Department of Biology

Microbial populations and species are notoriously hard to delineate; however, a study by researchers at Indiana University Bloomington has exemplified a growing consensus that gene flow can maintain cohesion across a microbial species and facilitate adaptation.

In a recent paper published in mBio, Farrah Bashey-Visser, a senior lecturer in the IU College of Arts and Sciences' Department of Biology, and Bhavya Papudeshi, a former bioinformatic analyst with the National Center for Genome Analysis Support at IU, determined that rather than following divergent evolutionary paths reflecting host specialization, a generalist species can share evolutionary innovations via genetic exchange.

Bashey-Visser and Papudeshi used a population genomics approach to examine the population structure and the spatial scale of gene flow in the bacterium Xenorhabdus bovienii.

X. bovienii is both a specialized mutualistic symbiont of nematodes and a broadly virulent insect pathogen. The researchers found a strong signature of nematode host association as well as evidence for gene flow connecting isolates associated with different nematode host species. Further, they saw signatures of selection for genes involved with nematode host associations, insect pathogenicity, and microbial competition.

“We went into the project expecting that this bacterial species would be divided into different lineages based on their nematode host associations. While we did see a strong signal of these host associations, it wasn’t strict, suggesting that occasionally these microbes shift their nematode partners,” said Bashey-Visser. “Further, all the isolates that we sequenced were connected to each other by recent genetic exchange, regardless of whether they were found associated with a different nematode host.”

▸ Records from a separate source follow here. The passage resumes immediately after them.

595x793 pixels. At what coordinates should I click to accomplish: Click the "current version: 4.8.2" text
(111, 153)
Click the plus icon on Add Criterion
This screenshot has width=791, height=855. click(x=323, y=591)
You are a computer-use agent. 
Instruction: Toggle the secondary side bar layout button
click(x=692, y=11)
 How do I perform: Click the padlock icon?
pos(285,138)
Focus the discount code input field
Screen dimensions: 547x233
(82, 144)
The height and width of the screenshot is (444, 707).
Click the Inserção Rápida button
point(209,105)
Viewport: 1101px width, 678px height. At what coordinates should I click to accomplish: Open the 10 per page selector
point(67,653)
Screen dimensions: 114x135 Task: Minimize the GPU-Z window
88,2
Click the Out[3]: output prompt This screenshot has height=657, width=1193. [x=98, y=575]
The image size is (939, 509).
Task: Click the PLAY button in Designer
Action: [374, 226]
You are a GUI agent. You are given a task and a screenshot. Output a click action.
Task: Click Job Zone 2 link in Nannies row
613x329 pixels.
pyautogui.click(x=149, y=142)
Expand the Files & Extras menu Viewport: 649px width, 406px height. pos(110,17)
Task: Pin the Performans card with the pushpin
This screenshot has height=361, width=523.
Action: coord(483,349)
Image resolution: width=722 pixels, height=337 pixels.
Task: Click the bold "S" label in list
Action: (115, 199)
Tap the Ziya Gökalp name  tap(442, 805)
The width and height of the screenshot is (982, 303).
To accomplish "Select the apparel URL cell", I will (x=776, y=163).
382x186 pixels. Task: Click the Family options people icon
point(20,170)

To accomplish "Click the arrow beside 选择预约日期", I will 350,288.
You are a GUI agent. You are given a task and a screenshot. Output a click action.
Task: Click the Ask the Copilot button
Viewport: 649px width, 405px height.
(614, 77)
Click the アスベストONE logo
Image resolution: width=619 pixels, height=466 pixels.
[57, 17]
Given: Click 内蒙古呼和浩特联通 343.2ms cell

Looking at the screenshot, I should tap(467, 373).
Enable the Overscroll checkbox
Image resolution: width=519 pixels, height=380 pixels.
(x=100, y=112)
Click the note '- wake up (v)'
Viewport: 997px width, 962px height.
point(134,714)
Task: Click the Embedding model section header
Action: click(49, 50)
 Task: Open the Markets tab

Although microbes reproduce clonally, they are notorious for acquiring genes from other microbial species. This is a major contributor to the spread of antibiotic resistance, as resistance genes can be transferred from one microbe to another when they are found in proximity.

“Often, we identify these gene transfer events by detecting a gene from a totally different species that stands out against the rest of the genome; in our study we identified genetic exchange by identifying regions of higher-than-expected similarity,” noted Bashey-Visser.

Where examined, microbe populations show frequent recombination, gaining and losing new gene fragments or whole sets of genes. Thus, a newly arising allele can spread in a microbial population, across clonal lineages, similarly to what is seen in sexually reproducing species.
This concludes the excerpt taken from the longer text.